**Task requirements**
Given the records below, pull every line with the word "computer" into the answer.

**Information given**

________________

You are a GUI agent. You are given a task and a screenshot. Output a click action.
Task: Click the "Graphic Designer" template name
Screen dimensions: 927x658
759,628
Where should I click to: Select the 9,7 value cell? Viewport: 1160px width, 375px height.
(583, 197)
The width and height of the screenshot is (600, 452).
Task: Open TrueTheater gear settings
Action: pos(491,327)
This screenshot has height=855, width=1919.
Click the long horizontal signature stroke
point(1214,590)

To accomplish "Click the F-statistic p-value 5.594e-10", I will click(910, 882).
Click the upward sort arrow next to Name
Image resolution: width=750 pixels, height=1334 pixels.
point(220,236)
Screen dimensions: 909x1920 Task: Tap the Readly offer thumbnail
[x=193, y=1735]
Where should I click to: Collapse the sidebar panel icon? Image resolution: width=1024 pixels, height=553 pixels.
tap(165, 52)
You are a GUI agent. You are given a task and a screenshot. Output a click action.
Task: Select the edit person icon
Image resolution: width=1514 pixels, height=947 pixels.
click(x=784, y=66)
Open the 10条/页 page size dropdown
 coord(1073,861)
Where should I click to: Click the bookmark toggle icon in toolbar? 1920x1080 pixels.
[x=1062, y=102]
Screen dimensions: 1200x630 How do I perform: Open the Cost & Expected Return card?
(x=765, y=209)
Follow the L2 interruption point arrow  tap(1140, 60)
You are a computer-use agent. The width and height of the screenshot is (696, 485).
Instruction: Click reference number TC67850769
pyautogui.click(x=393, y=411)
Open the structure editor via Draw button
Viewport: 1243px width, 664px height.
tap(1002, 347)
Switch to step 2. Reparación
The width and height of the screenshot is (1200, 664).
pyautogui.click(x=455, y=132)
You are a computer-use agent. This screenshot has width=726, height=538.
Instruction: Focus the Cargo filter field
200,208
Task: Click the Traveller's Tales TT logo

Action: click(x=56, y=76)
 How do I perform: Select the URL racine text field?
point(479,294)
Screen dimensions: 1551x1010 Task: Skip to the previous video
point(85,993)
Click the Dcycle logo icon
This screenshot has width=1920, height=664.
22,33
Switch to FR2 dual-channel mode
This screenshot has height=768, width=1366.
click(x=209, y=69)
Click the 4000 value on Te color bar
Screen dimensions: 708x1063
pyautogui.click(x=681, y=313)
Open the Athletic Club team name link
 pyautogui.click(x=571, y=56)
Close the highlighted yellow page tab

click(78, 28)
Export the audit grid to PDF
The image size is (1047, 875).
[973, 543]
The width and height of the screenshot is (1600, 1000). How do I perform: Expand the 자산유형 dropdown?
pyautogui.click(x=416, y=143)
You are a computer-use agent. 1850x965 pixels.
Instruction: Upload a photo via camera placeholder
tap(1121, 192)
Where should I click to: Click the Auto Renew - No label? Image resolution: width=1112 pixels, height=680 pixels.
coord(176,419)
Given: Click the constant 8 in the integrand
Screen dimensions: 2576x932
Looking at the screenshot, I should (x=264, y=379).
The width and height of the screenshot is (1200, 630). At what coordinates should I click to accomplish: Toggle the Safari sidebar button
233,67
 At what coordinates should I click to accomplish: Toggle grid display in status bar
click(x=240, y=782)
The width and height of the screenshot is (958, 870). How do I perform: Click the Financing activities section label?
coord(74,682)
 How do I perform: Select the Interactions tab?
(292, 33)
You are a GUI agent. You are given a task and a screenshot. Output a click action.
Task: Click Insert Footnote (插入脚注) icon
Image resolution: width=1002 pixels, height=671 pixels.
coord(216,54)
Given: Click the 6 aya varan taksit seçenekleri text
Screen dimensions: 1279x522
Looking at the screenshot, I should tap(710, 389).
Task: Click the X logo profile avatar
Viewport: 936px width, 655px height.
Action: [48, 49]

________________

**Output**
You are a computer-use agent. The width and height of the screenshot is (696, 485).
You are a computer-use agent. This screenshot has width=726, height=538.
You are a computer-use agent. 1850x965 pixels.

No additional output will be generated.